Plus, you are married. It does not matter.


----------



## CuddleBug (Nov 26, 2012)

herandhim said:


> So kinda weird question but maybe some of the ladies here can help me out. So about a month ago my wife and i went to a wedding for a family member of hers, and during the reception i noticed my wifes cousin and i were talking to someone we hadn't seen in awhile and i noticed that every few seconds or so she would move her eyes and look at me and i was kinda doing the same cuz shes gorgeous, but thats how i noticed. I wouldn't usually think anything of it but in the past shes made comments about wanting me to dance or asking if i workout and kinda poking at my chest a little and saying that i never talk to her. Shes not single either, and she seems to do these things when she has had a drink or two, but its kinda got me wondering if shes kinda into me? What do you think?



Been in a similar situation at a work party years ago.

A very hot much younger woman was into me. Looking at me all the time, giving me the tongue, pulled me by my tie to get a drink, wanted to dance and later on.....party with me. I quietly turned her down so as not to embarrass her. Her response was, my wife doesn't have to know!!! I left the party afterwards when the real party started and she was looking for me.......I am married by the way.


She is checking you out and probing to see your reactions.

She knows she is hot.

Woman want what they can't have.

After having a few drinks, the alcohol breaks the ice and her true self comes out.


----------



## Blondilocks (Jul 4, 2013)

I think you're kinda an azz for even posting this question here when you're married.


----------



## SecondTime'Round (Jan 15, 2015)

CuddleBug said:


> Woman want what they can't have.


Not me!

Sent from my SM-G920V using Tapatalk


----------



## CuddleBug (Nov 26, 2012)

SecondTime'Round said:


> Not me!
> 
> Sent from my SM-G920V using Tapatalk



Then hats off to you.:grin2:


But my life experiences have shown me that most woman want what they can't have and don't want as much what they can have.

It is true.

Too many stories of this on TAM and what my friends and myself have experienced.


----------



## EleGirl (Dec 3, 2011)

CuddleBug said:


> Then hats off to you.:grin2:
> 
> 
> But my life experiences have shown me that most woman want what they can't have and don't want as much what they can have.
> ...


I am sure that there are some women like that. But most women? Nope. 

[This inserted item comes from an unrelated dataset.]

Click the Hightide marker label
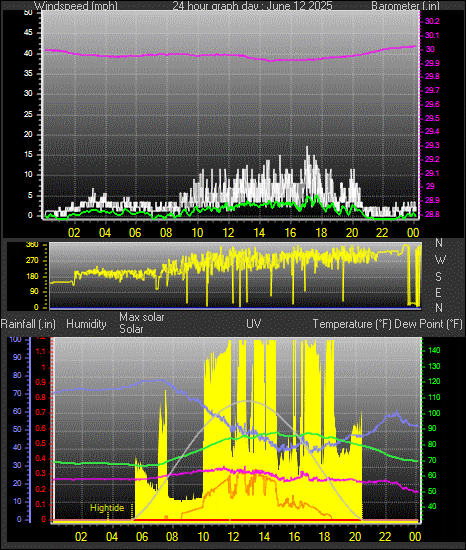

What you seen a lot of on here are men whose wives have cheated. The women who cheat are about 15% of women. That is hardly all women.


----------



## CuddleBug (Nov 26, 2012)

A few women here or there on TAM is not the majority or even close to it.

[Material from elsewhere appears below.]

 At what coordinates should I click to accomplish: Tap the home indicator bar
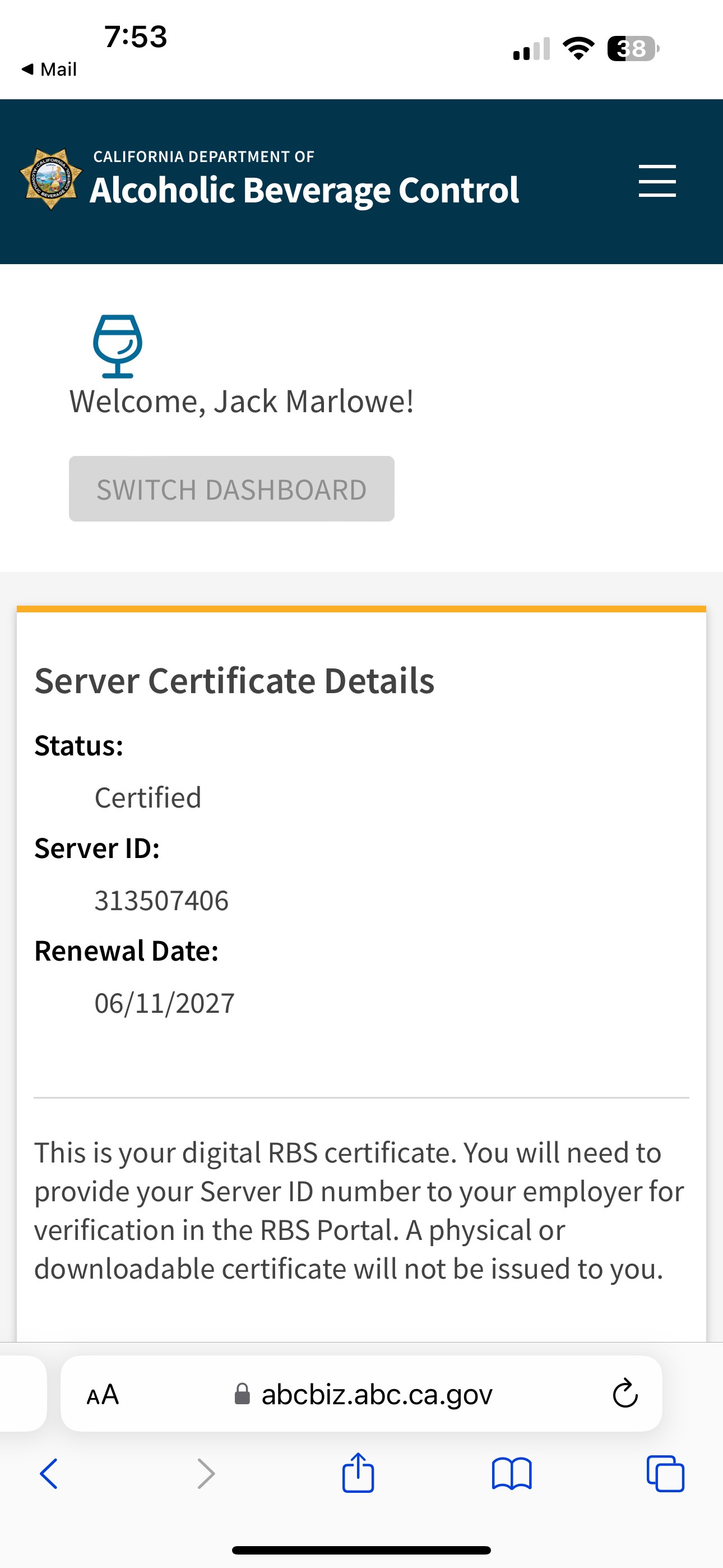point(362,1549)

I know of many friends who have experienced and told me the same thing. Most women want what they can't have because its forbidden fruit and a challenge.

Have a few drinks, get a bit drunk, and who knows?

Many of the guys tell me when they go to bars wearing their weddings rings, the ladies notice and hit on them more than if they didn't wear their wedding rings or were single.

Its the challenge and forbidden fruit thing.

A woman meets a guy that in a relationship or married, know this, and tries harder. If she meets a single guy, he's just another single guy.

I've seen this play out so many times.

Now Mrs.CuddleBug isn't like that, but most of her friends are like that. But they are more into partying were as Mrs.CuddleBug is not.


Going back to the original poster, what he experienced is correct and what I also experienced.


----------



## EleGirl (Dec 3, 2011)

CuddleBug said:


> A few women here or there on TAM is not the majority or even close to it.
> 
> I know of many friends who have experienced and told me the same thing. Most women want what they can't have because its forbidden fruit and a challenge.
> 
> ...


You and your friends also do not know all, or even most, women. 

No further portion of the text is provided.